EXERCISE GOAL: From the first line to the last, return the data exactly as written.

········

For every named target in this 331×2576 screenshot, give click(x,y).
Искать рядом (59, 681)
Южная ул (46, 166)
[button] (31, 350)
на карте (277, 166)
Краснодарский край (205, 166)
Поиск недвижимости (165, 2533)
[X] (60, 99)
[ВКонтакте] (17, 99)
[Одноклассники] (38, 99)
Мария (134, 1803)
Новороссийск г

········

SOLUTION FOR THIS PROBLEM:
For every named target in this 331×2576 screenshot, give click(x,y).
Искать рядом (59, 681)
Южная ул (46, 166)
[button] (31, 350)
на карте (277, 166)
Краснодарский край (205, 166)
Поиск недвижимости (165, 2533)
[X] (60, 99)
[ВКонтакте] (17, 99)
[Одноклассники] (38, 99)
Мария (134, 1803)
Новороссийск г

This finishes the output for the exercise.